The reason is that expand does not allocate more memory but just make the tensor look as if you expanded it.
You should call .clone() on the resulting tensor if you plan on modifying it to avoid such behaviours.
Thank you so much for your explain and instructions, the problem is solved. I missed the doc file of expand before. By the way, as @Oli said, due to the memory saving mechanism, does the following code look good?
for i in range(self.nstack):
preds_instack = []
# return 5 scales of feature maps
hourglass_feature = self.hourglass[i](x)
if i == 0: # cache for smaller feature maps produced by hourglass block
features_cache = [torch.zeros_like(hourglass_feature[scale]) for scale in range(5)]
for s in range(5): # channel attention before heatmap regression
hourglass_feature[s] = self.channel_attention[i][s](hourglass_feature[s])

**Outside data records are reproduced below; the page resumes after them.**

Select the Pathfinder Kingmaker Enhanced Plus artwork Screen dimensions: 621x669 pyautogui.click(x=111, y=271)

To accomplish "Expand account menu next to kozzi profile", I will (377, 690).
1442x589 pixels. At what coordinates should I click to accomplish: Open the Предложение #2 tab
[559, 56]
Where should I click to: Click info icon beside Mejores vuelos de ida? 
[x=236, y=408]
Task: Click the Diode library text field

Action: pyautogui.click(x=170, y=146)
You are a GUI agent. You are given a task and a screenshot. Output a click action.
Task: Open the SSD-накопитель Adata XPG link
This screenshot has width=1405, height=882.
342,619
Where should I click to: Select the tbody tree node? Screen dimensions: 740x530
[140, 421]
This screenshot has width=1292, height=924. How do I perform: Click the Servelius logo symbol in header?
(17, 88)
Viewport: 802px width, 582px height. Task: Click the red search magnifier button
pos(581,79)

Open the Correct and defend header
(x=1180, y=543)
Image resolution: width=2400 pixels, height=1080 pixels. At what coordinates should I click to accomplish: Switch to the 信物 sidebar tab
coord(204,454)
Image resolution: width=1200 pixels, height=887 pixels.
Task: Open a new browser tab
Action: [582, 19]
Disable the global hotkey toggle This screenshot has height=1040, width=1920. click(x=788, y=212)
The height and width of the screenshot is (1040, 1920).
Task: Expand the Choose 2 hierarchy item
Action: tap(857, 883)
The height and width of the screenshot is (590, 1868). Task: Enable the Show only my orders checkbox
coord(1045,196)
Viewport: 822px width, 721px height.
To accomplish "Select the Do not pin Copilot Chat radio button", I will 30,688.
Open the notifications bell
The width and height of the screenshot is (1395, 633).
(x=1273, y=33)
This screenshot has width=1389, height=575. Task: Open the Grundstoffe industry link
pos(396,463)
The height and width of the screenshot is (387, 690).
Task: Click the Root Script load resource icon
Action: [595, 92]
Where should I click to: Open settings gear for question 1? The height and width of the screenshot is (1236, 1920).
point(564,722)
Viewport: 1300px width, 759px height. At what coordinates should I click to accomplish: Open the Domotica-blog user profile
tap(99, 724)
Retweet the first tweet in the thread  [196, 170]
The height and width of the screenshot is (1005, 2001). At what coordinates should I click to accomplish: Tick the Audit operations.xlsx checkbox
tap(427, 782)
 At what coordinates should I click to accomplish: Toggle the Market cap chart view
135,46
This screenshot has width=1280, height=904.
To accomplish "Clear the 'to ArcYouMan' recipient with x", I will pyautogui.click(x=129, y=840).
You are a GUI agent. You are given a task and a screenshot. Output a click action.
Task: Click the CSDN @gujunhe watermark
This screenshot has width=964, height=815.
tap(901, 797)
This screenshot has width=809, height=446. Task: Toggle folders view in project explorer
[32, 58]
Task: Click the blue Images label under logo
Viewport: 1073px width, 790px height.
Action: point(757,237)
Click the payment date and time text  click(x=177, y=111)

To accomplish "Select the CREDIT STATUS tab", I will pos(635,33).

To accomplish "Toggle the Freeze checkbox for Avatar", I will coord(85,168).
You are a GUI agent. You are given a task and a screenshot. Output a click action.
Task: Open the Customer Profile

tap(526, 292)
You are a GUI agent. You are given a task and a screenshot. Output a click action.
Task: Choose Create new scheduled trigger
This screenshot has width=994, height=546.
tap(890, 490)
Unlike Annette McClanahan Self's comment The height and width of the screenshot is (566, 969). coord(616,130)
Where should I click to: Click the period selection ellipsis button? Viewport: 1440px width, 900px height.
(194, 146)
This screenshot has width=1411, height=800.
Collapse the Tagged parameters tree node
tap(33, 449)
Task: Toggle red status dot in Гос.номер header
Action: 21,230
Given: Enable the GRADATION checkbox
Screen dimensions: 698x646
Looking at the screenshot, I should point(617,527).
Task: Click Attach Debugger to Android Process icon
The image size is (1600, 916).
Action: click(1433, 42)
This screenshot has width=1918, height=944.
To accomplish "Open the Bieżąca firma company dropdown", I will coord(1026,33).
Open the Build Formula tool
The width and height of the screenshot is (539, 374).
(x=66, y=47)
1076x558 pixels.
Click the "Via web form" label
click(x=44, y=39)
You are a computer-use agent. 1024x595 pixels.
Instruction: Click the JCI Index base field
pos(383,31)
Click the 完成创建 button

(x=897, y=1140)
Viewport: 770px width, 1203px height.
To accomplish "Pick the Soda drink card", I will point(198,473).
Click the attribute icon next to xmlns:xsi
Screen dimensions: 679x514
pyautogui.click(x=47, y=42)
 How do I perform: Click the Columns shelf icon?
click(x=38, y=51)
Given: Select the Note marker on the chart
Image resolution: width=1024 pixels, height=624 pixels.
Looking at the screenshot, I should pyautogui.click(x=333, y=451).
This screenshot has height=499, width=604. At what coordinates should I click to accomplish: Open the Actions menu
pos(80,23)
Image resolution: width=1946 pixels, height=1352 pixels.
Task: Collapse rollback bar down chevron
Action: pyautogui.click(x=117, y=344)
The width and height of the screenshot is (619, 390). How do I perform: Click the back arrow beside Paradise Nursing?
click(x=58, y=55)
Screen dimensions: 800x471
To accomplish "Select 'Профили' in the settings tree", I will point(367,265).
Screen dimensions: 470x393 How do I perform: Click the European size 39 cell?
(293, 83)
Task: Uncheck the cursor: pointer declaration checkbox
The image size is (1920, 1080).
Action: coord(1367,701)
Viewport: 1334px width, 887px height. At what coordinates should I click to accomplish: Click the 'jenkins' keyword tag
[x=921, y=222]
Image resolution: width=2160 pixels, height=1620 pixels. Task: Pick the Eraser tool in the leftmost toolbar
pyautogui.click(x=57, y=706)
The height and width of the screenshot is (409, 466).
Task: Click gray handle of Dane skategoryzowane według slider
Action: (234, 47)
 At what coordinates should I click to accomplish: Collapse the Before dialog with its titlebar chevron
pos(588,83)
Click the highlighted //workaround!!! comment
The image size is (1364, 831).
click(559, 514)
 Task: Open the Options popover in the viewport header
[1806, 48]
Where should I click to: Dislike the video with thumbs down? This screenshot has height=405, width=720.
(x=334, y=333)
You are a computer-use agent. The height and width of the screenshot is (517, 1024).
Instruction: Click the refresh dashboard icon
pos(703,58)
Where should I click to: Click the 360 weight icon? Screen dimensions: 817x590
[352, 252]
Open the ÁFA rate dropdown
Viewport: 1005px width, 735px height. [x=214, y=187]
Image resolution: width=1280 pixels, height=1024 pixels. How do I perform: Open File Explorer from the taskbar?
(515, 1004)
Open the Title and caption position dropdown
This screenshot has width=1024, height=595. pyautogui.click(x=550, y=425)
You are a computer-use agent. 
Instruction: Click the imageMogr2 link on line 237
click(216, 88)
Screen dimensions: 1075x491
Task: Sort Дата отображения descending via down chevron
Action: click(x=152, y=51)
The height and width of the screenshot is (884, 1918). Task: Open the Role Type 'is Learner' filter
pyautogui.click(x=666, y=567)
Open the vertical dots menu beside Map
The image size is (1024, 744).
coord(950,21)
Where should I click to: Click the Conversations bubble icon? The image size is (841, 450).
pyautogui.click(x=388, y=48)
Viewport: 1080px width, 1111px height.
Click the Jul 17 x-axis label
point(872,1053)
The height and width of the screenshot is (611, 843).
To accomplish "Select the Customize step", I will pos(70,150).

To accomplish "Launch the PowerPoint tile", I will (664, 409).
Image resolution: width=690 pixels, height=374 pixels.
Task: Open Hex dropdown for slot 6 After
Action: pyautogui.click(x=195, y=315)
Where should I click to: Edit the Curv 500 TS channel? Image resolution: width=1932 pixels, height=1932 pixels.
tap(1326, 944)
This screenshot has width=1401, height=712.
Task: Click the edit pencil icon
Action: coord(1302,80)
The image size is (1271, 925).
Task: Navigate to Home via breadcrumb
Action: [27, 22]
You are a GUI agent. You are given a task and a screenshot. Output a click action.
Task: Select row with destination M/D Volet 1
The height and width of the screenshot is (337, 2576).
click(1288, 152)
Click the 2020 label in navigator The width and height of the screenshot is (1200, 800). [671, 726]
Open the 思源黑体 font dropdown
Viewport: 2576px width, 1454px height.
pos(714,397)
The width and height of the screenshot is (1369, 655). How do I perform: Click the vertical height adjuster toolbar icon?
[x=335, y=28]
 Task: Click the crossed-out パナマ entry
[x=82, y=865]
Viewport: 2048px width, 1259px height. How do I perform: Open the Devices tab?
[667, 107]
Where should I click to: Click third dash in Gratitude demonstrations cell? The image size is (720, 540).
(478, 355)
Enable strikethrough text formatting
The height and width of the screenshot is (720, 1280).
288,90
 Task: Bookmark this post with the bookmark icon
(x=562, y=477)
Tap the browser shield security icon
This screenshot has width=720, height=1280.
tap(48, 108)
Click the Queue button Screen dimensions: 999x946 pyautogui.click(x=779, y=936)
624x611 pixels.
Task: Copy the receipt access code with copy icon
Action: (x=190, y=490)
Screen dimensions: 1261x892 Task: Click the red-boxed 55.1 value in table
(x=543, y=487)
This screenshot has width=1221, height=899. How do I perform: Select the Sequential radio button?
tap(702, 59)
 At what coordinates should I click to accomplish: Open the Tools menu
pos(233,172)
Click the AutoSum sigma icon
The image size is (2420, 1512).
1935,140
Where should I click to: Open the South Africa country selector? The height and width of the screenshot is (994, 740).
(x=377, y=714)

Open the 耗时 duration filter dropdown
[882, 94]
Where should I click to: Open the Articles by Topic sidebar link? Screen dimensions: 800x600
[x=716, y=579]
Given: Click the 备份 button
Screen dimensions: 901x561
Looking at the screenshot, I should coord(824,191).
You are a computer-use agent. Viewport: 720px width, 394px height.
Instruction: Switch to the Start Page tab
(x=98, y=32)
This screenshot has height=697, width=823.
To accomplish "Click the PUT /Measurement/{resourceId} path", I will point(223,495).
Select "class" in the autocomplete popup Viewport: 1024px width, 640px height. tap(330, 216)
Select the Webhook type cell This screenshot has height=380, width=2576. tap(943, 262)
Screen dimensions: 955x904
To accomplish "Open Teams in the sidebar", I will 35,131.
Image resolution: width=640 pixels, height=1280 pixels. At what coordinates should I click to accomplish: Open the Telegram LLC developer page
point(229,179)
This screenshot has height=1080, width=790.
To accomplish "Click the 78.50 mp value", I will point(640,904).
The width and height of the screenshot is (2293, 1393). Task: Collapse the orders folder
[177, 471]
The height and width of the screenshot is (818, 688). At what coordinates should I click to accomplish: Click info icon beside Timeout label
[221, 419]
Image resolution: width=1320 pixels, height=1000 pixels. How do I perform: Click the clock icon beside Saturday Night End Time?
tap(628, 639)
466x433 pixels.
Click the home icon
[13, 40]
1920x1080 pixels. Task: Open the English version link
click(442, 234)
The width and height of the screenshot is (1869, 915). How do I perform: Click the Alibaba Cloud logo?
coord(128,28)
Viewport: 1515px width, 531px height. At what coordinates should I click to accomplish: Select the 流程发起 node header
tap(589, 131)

else: # residual connection across stacks
for k in range(5):
hourglass_feature_attention = self.channel_attention[i][k](hourglass_feature[k])
hourglass_feature[k] = hourglass_feature_attention + features_cache[k]
# feature maps before heatmap regression
features_instack = self.features[i](hourglass_feature)
I save the cache named hourglass_feature and use and reset it in the next iteration. Even though I just place the cache in the same location hourglass_feature[s] = self.channel_attention[i][s](hourglass_feature[s]), the graph connection is correct and is just what I desire after I draw the network using some visualization tool such as Netron.